### [Task statement]
Only the lines that contain the string "width" belong in the answer; pull them from the records.

### [Task input]
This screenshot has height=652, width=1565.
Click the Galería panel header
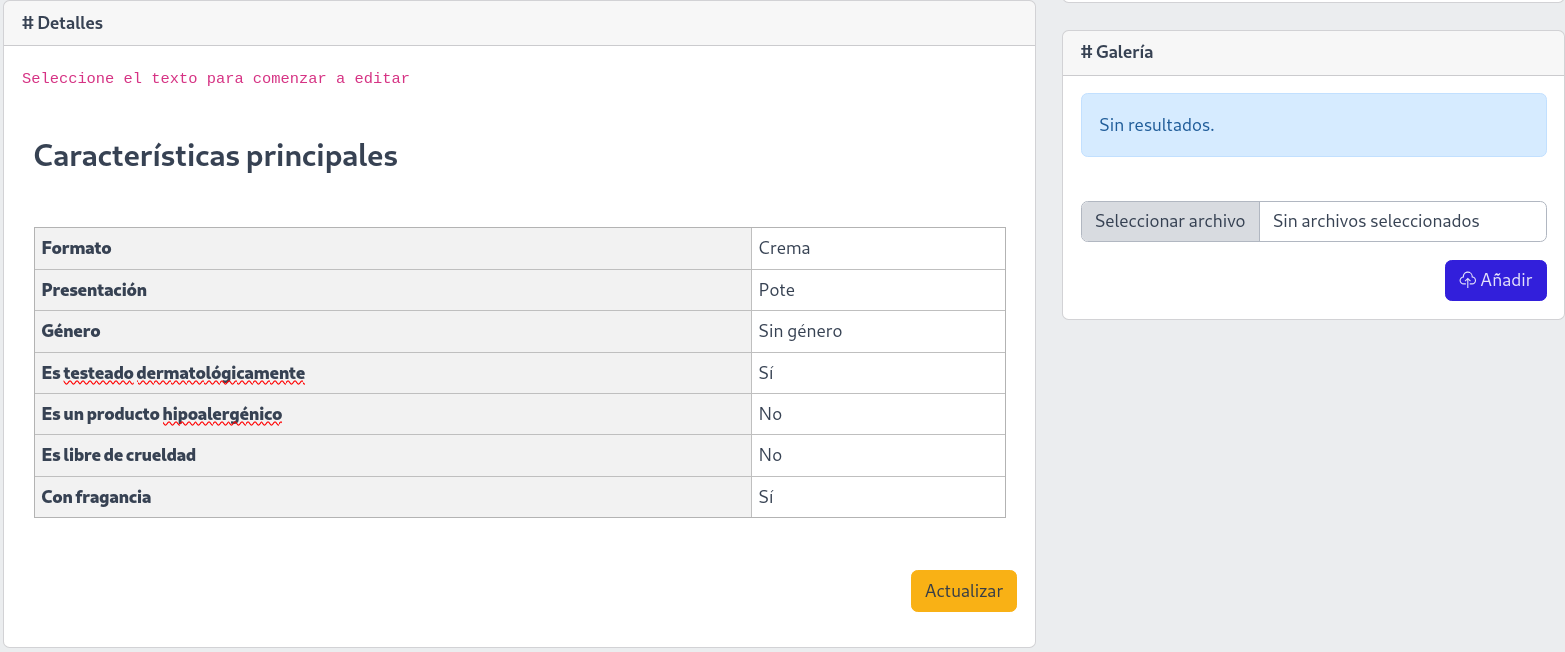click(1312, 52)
==
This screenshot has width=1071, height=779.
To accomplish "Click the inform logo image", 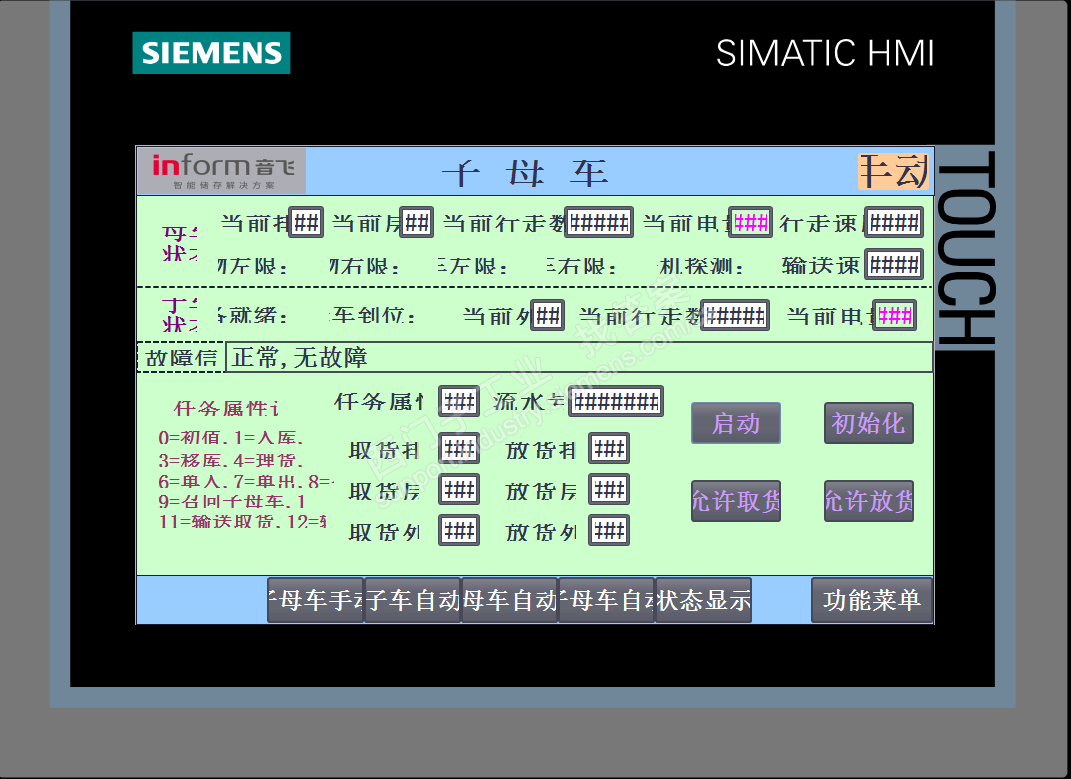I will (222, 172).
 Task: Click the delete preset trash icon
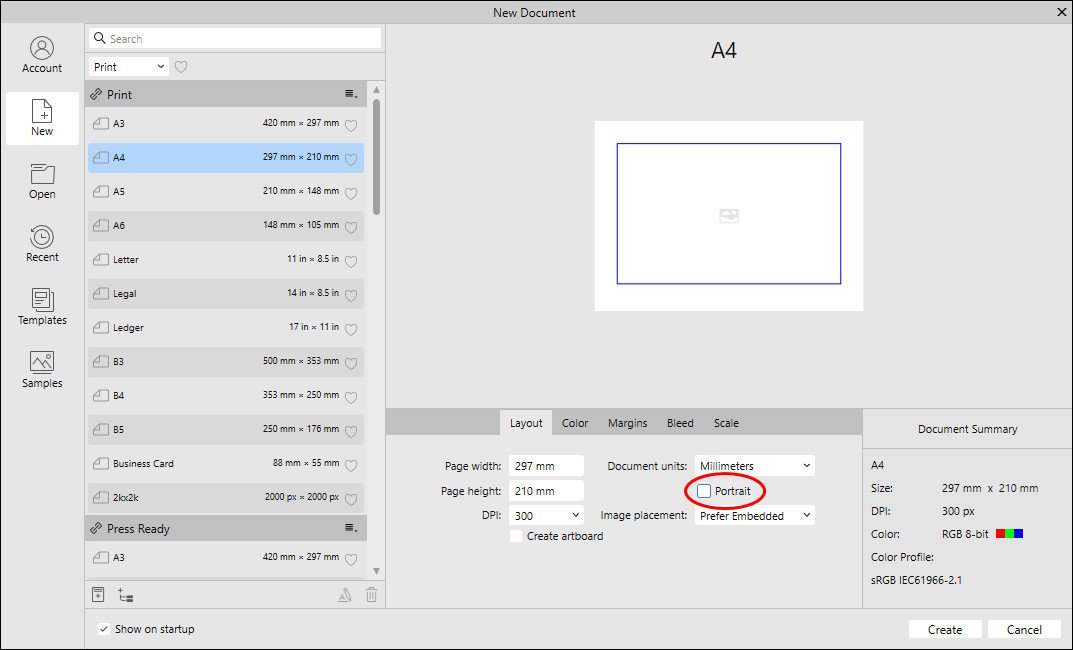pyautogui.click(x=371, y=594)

### [Result for this task]
This screenshot has height=652, width=1565.
This screenshot has width=1071, height=779.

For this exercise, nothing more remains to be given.